As mortes de crianças menores de 1 ano foram reduzidas de 95.938, em 1990, para 37.501, em 2015. Durante o mesmo período, o número de adolescentes de 10 a 19 anos assassinados aumentou de 4.754 para 10.290, segundo o Datasus.
Desde 2012, o número dos adolescentes entre 12 e 18 anos morrendo por agressão é proporcionalmente mais alto do que do resto da população brasileira (31,6 para cada 100.000 adolescentes em 2014 comparados com 29,7 para cada 100.000 pessoas no geral).
Políticas específicas
Para a senadora Regina Sousa, é preciso fortalecer as políticas específicas para os adolescentes para que o País não continue a perder tantos jovens para o crime e as drogas. “Não há políticas de geração de emprego, capacitação, escola nem lazer para essa juventude. E a população que está fora das escolas é a que está morrendo”. Ela alerta que há uma grande parcela de desassistidos no Brasil que cada vez mais são deixados fora do Orçamento.
A Comissão de Direitos Humanos do Senado acompanha de perto o tema e vai encaminhar sugestões para os estados. “É preciso tomar posição e enfrentar esse quadro de extermínio proposital – por omissão – dos jovens de periferia, negro e desempregado”.

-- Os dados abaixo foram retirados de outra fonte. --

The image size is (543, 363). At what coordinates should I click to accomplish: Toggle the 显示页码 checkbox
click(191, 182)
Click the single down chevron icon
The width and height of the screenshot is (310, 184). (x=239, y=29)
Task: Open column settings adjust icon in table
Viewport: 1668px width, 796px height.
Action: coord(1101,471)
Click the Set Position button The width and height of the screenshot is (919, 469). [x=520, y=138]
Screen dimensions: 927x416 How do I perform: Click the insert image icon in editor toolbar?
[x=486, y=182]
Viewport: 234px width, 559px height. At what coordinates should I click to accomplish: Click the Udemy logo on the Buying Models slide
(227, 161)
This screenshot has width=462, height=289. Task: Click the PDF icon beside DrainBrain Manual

Risco mais alto para os adolescentes do sexo masculinos e negros no Nordeste
Outro ponto importante que o relatório mostra é a “nordestização” da violência. Das dez capitais mais violentas para um adolescente, sete estão na Região Nordeste. Fortaleza tem o maior IHA, com 10,94 homicídios para cada grupo de mil adolescentes, seguida por Maceió (9,37). As cidades do Rio de Janeiro e de São Paulo registraram a 19ª e a 22ª posição entre as capitais (2,71 e 2,19, respectivamente).

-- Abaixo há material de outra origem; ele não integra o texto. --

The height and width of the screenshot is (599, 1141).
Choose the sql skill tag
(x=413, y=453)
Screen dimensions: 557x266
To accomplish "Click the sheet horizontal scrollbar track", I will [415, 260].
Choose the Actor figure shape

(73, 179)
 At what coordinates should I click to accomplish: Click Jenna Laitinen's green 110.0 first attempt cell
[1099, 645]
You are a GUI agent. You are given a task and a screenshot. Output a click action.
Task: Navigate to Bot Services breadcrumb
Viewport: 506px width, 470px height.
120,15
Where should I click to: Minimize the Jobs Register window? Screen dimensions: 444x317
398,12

O cálculo dos riscos relativos atesta a influência de sexo, cor, idade e meio utilizado no homicídio na probabilidade de um adolescente ser vítima de violência letal. Em 2014, os adolescentes do sexo masculino tinham um risco 13,52 vezes superior ao das adolescentes do sexo feminino, e os adolescentes negros, um risco 2,88 vezes superior ao dos brancos. O risco de ser morto por arma de fogo é 6,11 vezes maior do que por outros meios.

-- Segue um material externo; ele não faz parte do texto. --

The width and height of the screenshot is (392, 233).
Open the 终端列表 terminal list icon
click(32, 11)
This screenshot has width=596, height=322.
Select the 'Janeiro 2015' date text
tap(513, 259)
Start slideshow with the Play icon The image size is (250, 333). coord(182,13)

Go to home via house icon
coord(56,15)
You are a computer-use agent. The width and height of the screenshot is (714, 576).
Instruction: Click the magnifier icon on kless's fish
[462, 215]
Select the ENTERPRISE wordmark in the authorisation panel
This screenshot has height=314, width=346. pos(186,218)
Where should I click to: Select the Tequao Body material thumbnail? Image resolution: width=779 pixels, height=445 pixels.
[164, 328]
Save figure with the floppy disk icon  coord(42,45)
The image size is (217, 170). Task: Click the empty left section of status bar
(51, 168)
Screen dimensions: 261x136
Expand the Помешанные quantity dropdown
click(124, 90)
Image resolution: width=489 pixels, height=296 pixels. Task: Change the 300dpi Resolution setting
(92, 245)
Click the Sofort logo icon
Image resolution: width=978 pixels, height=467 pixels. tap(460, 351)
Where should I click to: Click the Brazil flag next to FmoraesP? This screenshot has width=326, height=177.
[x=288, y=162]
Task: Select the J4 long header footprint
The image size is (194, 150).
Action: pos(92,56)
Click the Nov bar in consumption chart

Outro estudo conduzido pelo UNICEF, a Assembleia Legislativa do Estado do Ceará e o Governo do Estado do Ceará, Trajetórias Interrompidas, traz uma análise de homicídios ocorridos em Fortaleza e em outros seis municípios cearenses, com conclusões semelhantes. As vítimas eram, em grande maioria, meninos (97,95%) e negros ou pardos (65,75%), moradores das periferias. Os adolescentes assassinados eram, em sua maioria, pobres – 67,1% viviam em lares com renda familiar entre um e dois salários mínimos – e 70% estavam fora da escola há pelo menos seis meses. Em Fortaleza, metade dos homicídios de adolescentes aconteceu em média a 500 metros da casa da vítima.